Fig. 7 shows two graphs summarizing the measured data as a function of frequency for the large probe. In this case the values for the enamel and resin measurements vary widely. The enamel values range as high as 6.0 and as low as 1.0. Those for the resin range from 1.2 to about 4.2. The averages still show a difference between the two sets; however there is considerable overlap between individual measurements. The averages for the individual teeth (Fig. 7b) also confirm this trend.
Discussion and Conclusions
The new smaller probe has been shown to be equally accurate in determining the dielectric properties in reference liquids. With respect to actual tooth measurements, both sets of scans confirm that there is an inherent contrast in properties between the enamel and resin. However, the probe contact can have a significant impact on the measurement. It is clear that the smaller probe did a substantially better job in discriminating between enamel and resin than the larger one. This is most likely because it is inherently easier to minimize the contribution of air which is the primary confounder when the probe contact against solid material is imperfect.

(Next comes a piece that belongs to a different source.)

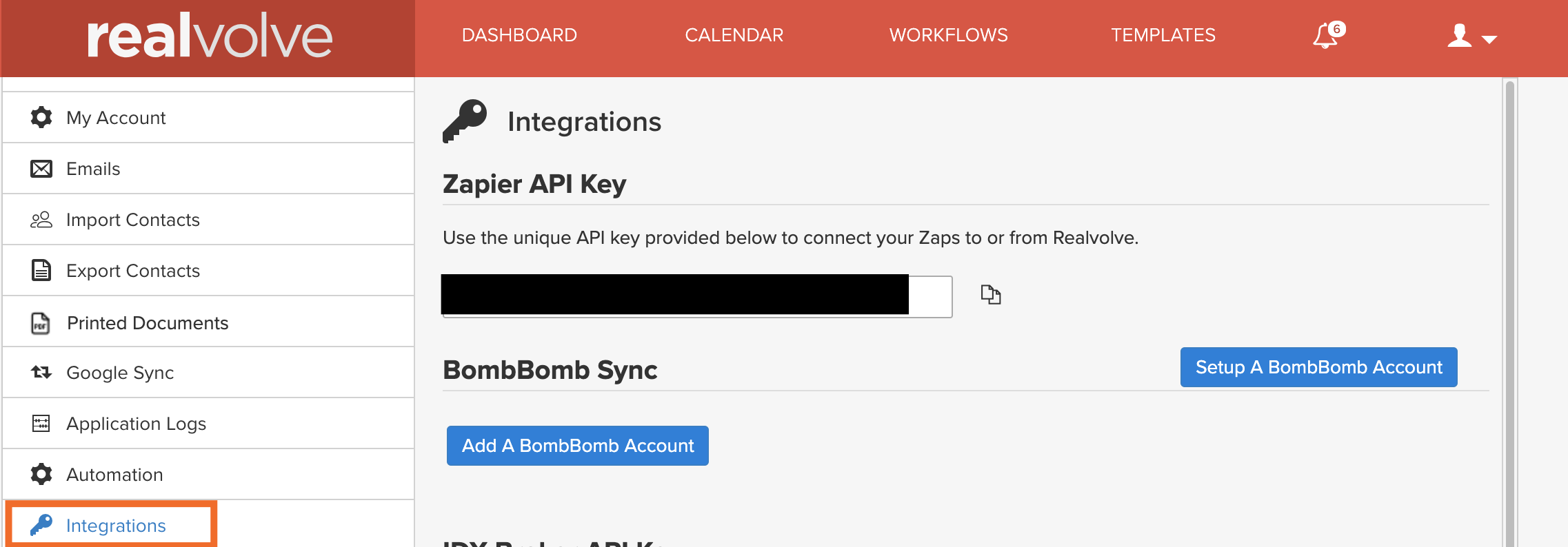The height and width of the screenshot is (547, 1568).
Task: Open the user profile dropdown
Action: tap(1471, 37)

It appears that the air contributions presented in Section III.B may understate the influence of the imperfect contact on the measurements. In addition, the poor contact most likely doesn’t fully explain the erratic measurement behavior as a function of frequency or the wide variability within each class. It should be noted that the insulating material at the end of the smaller probe is Teflon which is quite malleable while that for the Agilent Slim Form probe is the more rigid borosilicate glass. It is possible that the Teflon is more capable of deforming slightly during the measurements and facilitating tighter contact with the tooth surface even under more challenging situations such as these.

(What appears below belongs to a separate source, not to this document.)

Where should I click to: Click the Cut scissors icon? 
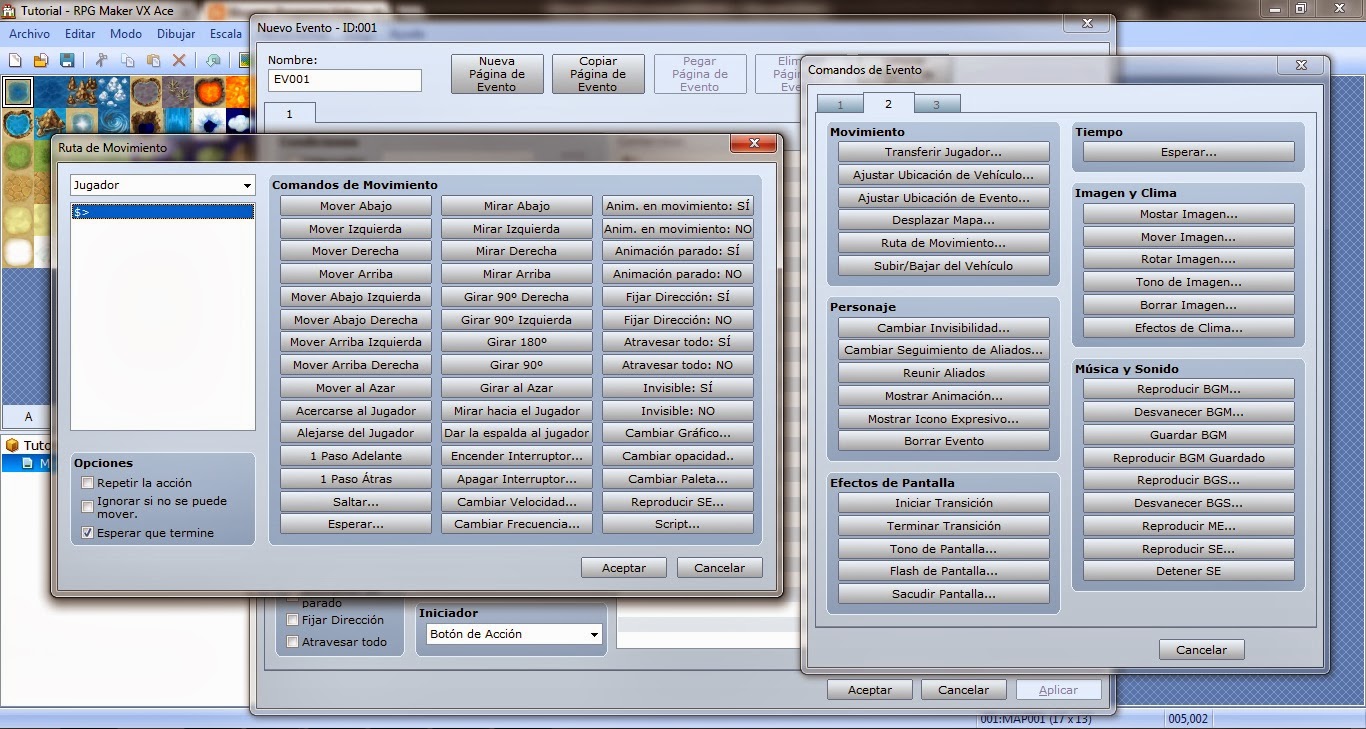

The results appear promising – especially those for the smaller probe - and indicate that developing a more consistent means of contacting the probe would improve the overall consistency. The smaller probe has the desired characteristics of low power requirements and ease of use. Further developments are needed to assure sufficient robustness under field conditions. The full development of such a probe could be a significant advance in helping to determine which teeth are good EPR measurement candidates and improve the emergency screening process.
ACKNOWLEDGMENT
This work was sponsored by Biomedical Advanced Research and Development Authority # HHSO100201100024C and NIH Grant # RO1-CA191227-01.